I want to unit test a method that calls another method of a service returning an IAsyncEnumerable<T>
. I have created a a mock of my service Mock<MyService>
and I want to setUp this mock but I don't know how to do that. Is it possible ? Are there other ways of unit testing a method that calls something retuning an IAsyncEnumerable
public async Task<List<String>> MyMethodIWantToTest() { var results = new List<string>(); await foreach(var item in _myService.CallSomethingReturningAsyncStream()) { results.Add(item); } return results; }
I recommend using ToAsyncEnumerable
from System.Linq.Async
, as Jeroen suggested. It seems like you're using Moq, so this would look like:
async Task MyTest() { var mock = new Mock<MyService>(); var mockData = new[] { "first", "second" }; mock.Setup(x => x.CallSomethingReturningAsyncStream()).Returns(mockData.ToAsyncEnumerable()); var sut = new SystemUnderTest(mock.Object); var result = await sut.MyMethodIWantToTest(); // TODO: verify `result` }
If you don’t want to do anything special, e.g. a delayed return which is usually the point of async enumerables, then you can just create a generator function that returns the values for you.

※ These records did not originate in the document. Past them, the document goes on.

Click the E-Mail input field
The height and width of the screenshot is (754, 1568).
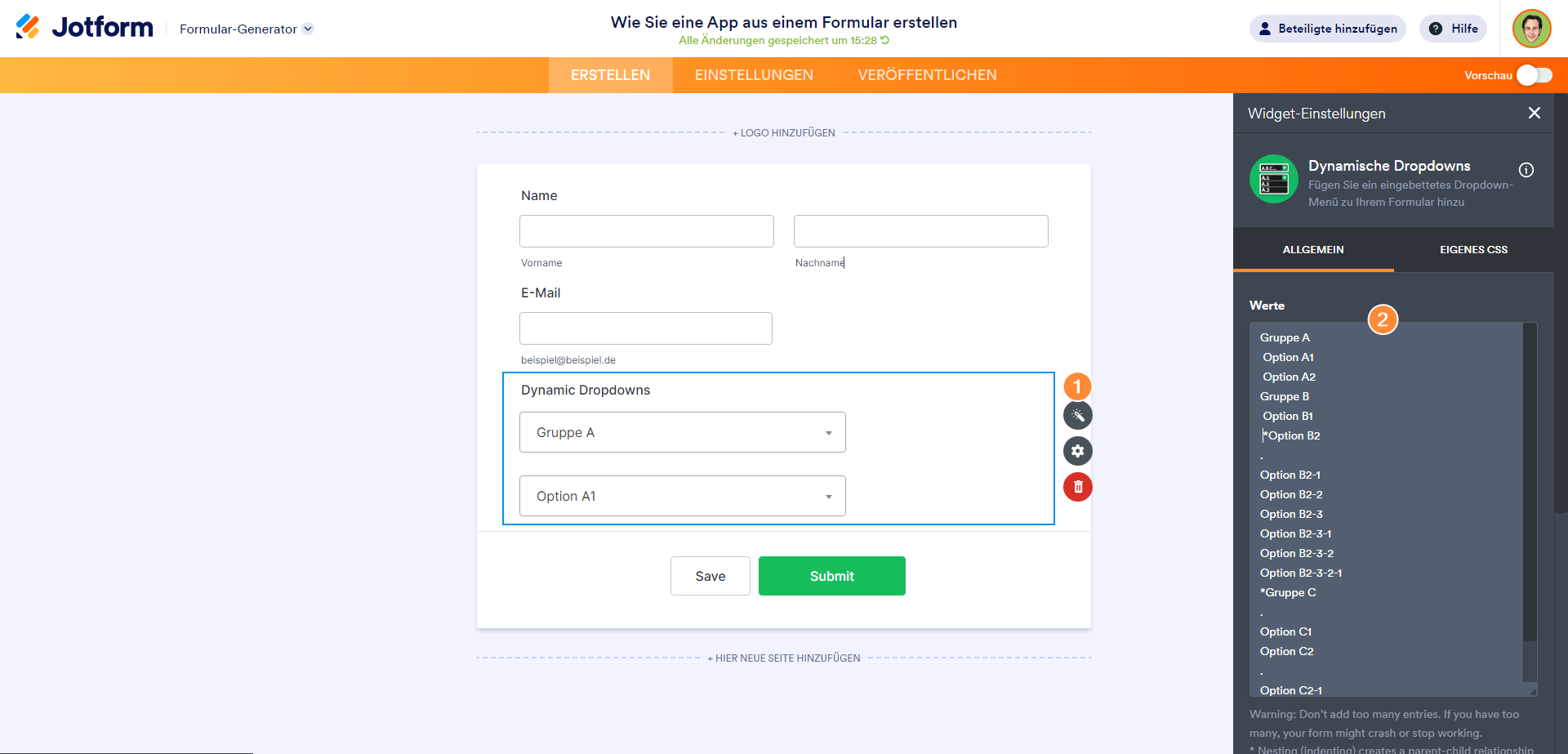pyautogui.click(x=645, y=328)
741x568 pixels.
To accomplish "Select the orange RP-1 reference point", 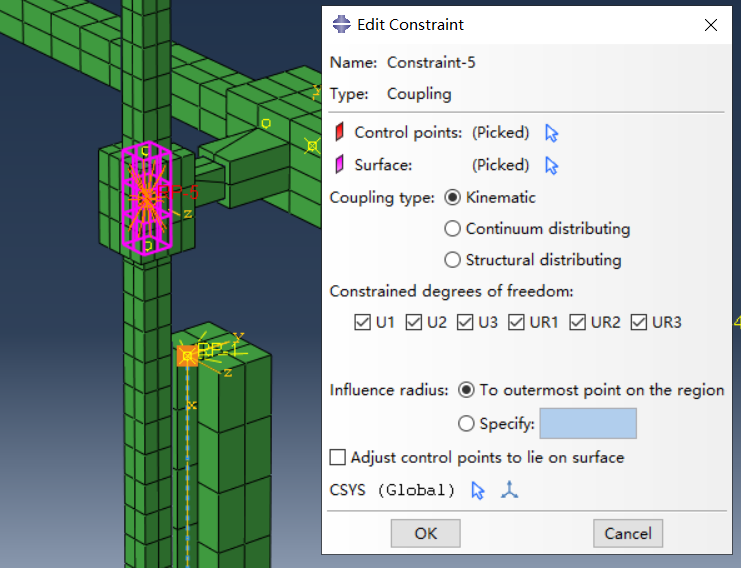I will (x=187, y=356).
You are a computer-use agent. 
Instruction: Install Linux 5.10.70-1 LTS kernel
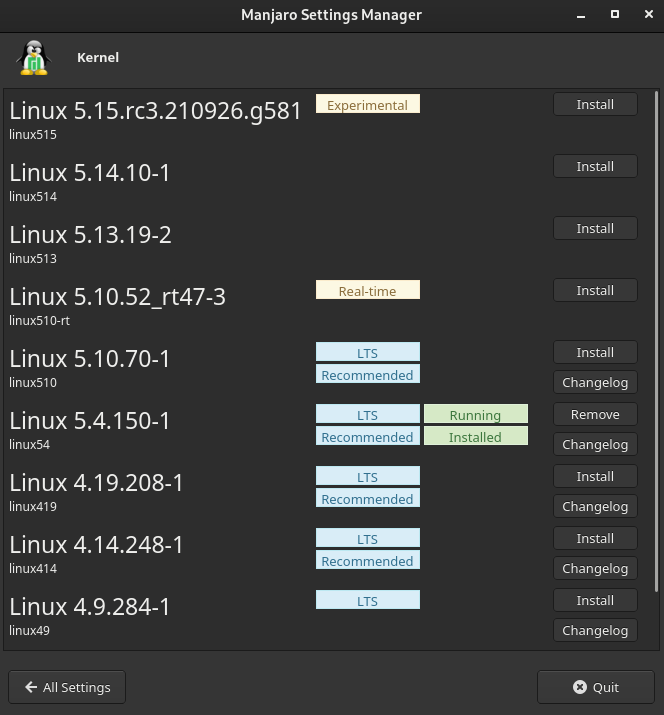coord(595,353)
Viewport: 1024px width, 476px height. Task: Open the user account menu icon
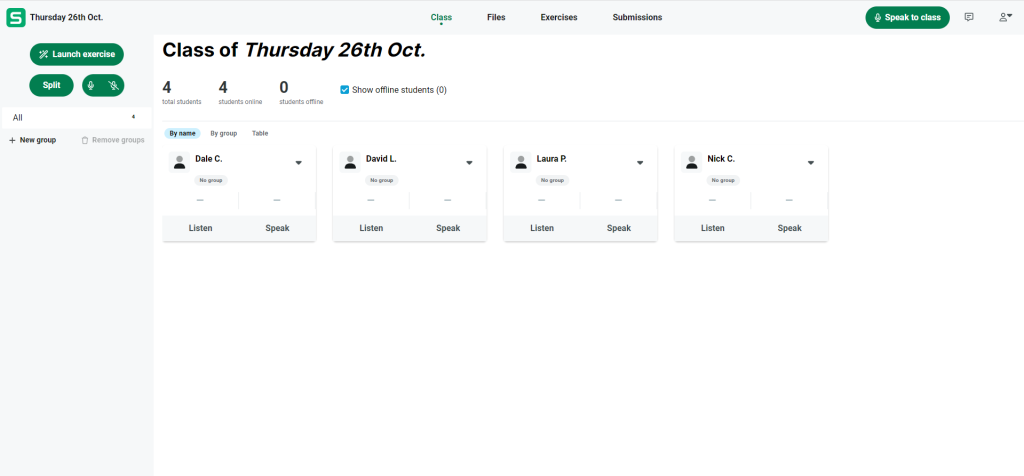pyautogui.click(x=1005, y=18)
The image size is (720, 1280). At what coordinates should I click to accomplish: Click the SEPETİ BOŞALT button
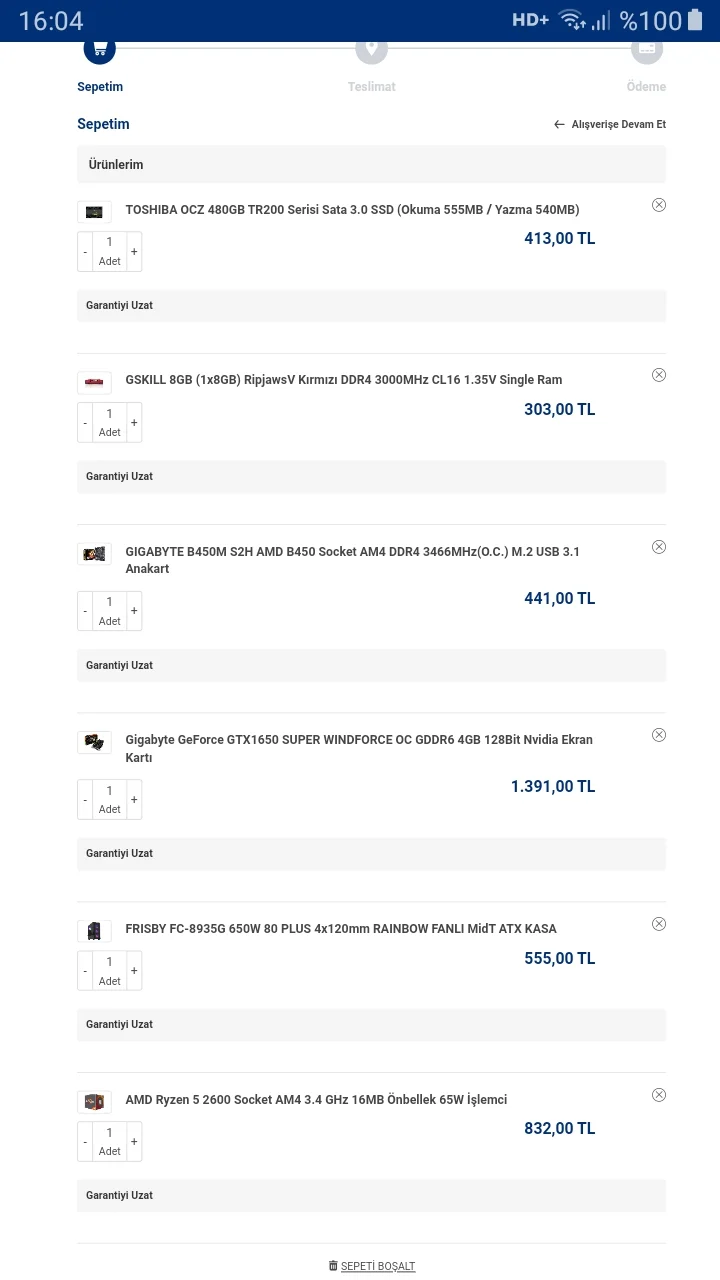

public static async IAsyncEnumerable<string> GetTestValues() { yield return "foo"; yield return "bar"; await Task.CompletedTask; // to make the compiler warning go away }
With that, you can simply create a mock for your service and test your object:
var serviceMock = new Mock<IMyService>(); serviceMock.Setup(s => s.CallSomethingReturningAsyncStream()).Returns(GetTestValues); var thing = new Thing(serviceMock.Object); var result = await thing.MyMethodIWantToTest(); Assert.Equal("foo", result[0]); Assert.Equal("bar", result[1]);
Of course, since you are now using a generator function, you can also make this more complicated and add actual delays, or even include some mechanism to control the yielding.